A Samsung divulgou seu resultado financeiro na sexta-feira, 24/01, reportando lucros operacionais de US$ 5,1 bilhões no trimestre em sua divisão de negócios de TI e comunicações móveis, que vende principalmente celulares e tablets. O valor representa lucros diários de US$ 56,6 milhões, portanto as perdas a que foi condenada a pagar para a empresa de Cupertino equivalem a pouco mais de duas semanas dos seus lucros.

Para a Apple a situação não é muito diferente. A empresa californiana deve anunciar seus resultados financeiros nesta segunda-feira, 27/01, mas a multa que vai receber da Samsung, se comparada com seu resultado do trimestre de julho a setembro, é equivalente a apenas oito dias dos seus lucros operacionais.

A comparação mostra por que as multas gigantescas sobre perdas associadas a quebra de patentes não foram suficientes para impedir as duas companhias de continuar suas brigas nos tribunais.

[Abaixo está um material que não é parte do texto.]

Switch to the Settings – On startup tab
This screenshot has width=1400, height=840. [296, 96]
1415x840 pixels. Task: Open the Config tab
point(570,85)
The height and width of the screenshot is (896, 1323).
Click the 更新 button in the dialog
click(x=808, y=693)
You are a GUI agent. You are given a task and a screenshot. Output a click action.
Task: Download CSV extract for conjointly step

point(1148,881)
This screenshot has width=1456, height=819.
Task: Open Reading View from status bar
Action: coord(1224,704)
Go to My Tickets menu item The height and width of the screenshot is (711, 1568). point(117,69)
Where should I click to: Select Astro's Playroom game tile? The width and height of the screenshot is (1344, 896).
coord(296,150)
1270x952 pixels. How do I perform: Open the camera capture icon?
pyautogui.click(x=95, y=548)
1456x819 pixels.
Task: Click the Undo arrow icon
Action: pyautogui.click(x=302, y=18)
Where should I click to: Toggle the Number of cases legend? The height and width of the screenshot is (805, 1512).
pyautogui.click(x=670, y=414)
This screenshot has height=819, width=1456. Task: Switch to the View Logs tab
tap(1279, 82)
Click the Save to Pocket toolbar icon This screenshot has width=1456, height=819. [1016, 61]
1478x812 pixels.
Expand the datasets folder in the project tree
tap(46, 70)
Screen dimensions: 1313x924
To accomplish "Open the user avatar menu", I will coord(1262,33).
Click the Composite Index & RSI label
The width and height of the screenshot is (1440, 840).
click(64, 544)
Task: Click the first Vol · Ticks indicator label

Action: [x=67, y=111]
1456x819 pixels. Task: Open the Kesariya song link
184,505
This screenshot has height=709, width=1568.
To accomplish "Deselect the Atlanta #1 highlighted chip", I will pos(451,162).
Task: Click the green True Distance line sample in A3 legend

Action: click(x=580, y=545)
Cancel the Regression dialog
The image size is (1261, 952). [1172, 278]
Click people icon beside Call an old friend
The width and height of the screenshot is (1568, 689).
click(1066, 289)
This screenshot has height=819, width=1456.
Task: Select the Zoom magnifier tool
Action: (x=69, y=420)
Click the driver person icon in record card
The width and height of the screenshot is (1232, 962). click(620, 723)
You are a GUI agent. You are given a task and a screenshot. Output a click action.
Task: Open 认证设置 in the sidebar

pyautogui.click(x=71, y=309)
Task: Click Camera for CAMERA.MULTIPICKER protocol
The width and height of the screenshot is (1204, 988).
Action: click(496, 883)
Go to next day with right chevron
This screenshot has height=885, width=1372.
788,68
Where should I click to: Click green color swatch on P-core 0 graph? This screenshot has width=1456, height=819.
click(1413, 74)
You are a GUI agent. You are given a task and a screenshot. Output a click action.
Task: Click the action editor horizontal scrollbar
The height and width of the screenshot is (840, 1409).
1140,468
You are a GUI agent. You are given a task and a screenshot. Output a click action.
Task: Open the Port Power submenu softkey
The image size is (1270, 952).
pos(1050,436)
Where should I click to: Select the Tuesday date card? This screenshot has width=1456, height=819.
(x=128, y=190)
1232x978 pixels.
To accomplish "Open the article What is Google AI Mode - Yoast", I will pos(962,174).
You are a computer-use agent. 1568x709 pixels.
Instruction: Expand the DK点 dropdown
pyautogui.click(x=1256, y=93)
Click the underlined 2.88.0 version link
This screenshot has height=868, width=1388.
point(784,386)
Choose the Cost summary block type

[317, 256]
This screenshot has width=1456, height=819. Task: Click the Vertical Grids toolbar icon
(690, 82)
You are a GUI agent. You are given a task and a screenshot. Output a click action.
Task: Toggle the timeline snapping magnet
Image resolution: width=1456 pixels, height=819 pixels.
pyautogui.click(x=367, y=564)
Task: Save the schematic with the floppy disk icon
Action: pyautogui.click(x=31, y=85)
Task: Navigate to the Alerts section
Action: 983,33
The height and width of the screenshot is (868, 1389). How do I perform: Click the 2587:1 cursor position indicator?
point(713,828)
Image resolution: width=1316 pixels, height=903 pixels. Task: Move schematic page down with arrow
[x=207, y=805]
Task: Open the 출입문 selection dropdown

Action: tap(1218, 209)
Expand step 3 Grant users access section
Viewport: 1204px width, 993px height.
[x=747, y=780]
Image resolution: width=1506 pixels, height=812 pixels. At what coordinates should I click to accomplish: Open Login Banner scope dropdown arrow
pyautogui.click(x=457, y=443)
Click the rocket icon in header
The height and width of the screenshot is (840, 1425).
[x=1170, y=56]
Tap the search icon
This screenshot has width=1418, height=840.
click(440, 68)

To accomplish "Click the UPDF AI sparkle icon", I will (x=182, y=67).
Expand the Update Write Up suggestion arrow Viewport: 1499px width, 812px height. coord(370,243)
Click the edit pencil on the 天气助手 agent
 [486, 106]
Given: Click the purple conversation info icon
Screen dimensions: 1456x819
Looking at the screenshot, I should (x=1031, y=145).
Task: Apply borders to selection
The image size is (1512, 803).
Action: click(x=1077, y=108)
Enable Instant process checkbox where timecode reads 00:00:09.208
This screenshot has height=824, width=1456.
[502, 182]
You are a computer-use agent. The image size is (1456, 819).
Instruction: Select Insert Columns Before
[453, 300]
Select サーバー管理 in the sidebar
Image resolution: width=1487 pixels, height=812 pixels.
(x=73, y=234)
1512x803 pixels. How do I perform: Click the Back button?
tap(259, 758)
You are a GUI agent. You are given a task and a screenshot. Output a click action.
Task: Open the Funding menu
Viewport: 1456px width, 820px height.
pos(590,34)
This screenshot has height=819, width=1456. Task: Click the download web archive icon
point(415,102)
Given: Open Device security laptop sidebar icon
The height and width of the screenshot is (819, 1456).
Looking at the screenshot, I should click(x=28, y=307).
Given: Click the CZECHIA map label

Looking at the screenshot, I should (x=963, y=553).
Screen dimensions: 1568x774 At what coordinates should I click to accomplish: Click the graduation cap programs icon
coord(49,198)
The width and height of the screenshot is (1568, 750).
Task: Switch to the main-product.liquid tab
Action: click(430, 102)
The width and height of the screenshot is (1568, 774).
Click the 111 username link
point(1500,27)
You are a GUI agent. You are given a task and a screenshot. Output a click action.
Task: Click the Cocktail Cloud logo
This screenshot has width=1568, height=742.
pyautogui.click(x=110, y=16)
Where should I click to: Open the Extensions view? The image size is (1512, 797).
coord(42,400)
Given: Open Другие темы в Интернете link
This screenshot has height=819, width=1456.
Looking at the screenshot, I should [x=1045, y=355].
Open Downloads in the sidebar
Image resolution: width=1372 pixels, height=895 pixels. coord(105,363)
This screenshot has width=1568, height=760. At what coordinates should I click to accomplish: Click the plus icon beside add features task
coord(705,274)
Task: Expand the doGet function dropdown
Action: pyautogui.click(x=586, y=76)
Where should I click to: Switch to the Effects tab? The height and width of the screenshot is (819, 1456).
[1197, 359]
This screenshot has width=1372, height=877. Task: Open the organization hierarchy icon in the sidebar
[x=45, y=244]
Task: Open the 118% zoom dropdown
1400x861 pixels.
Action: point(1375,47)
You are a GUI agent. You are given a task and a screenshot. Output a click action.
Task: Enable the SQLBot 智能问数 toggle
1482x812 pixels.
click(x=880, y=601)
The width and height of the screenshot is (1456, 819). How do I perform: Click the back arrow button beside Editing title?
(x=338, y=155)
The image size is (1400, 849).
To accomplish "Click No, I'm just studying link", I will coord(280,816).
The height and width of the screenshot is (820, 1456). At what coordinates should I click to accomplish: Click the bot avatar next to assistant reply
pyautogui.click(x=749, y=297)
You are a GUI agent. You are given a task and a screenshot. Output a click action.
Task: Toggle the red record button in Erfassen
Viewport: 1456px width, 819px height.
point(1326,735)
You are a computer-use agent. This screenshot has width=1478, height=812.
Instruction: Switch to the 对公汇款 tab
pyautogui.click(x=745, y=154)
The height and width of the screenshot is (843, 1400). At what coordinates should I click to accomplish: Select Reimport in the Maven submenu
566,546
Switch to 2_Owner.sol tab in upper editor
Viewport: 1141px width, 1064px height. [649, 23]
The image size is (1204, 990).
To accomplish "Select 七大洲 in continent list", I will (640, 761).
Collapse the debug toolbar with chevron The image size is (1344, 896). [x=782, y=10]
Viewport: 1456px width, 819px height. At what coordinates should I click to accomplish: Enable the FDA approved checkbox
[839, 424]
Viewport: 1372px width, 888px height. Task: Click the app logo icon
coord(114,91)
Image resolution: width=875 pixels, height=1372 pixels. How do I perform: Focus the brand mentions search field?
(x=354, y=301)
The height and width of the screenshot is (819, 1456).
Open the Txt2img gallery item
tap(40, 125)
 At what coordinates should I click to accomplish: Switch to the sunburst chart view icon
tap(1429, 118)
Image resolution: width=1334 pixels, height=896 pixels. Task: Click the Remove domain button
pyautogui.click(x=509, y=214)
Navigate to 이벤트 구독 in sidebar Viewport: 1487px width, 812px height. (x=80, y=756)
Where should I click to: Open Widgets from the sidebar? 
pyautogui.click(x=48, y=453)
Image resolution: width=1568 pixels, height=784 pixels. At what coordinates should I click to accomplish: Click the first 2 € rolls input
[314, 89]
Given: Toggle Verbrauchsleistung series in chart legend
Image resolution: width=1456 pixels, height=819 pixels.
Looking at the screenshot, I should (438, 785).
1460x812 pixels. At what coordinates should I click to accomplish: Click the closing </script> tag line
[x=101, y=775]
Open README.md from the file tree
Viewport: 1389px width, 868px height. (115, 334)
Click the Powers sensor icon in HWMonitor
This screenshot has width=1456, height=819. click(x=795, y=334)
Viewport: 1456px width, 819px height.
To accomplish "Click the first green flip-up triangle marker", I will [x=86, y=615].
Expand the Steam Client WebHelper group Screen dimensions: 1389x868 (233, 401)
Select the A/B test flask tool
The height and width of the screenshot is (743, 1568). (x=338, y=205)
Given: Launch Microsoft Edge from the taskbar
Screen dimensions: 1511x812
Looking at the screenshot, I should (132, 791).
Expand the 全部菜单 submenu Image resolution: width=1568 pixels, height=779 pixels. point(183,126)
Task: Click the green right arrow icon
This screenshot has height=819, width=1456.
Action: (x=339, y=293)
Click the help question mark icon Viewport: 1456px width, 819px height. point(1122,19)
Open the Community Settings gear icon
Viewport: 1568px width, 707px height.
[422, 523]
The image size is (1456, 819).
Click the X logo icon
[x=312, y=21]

Em 2011, a Apple iniciou a briga acusando a Samsung de copiar elementos essenciais do design do iPhone e entrou com uma ação na justiça contra a empresa coreana. A resposta da Samsung foi mover um processo judicial contra a Apple, que foi seguido de novos processos paralelos entre as duas empresas. A Samsung apelou da decisão do tribunal da California de impor a multa por perdas.

A guerra entre as duas empresas não terminou ainda. As duas vão se confrontar num novo julgamento na Califórnia, no final de março, sobre outro conjunto de patentes associadas a outros smartphones.

Por conta desse caso, a juíza Lucy Koh, ordenou, bastante irritada, que as duas empresas se reunam e vejam se conseguem resolver suas diferenças de outra forma. Elas têm até 19 de fevereiro para definir um encontro entre os CEOs de ambas e um mediador para tentar evitar seguir para um novo julgamento.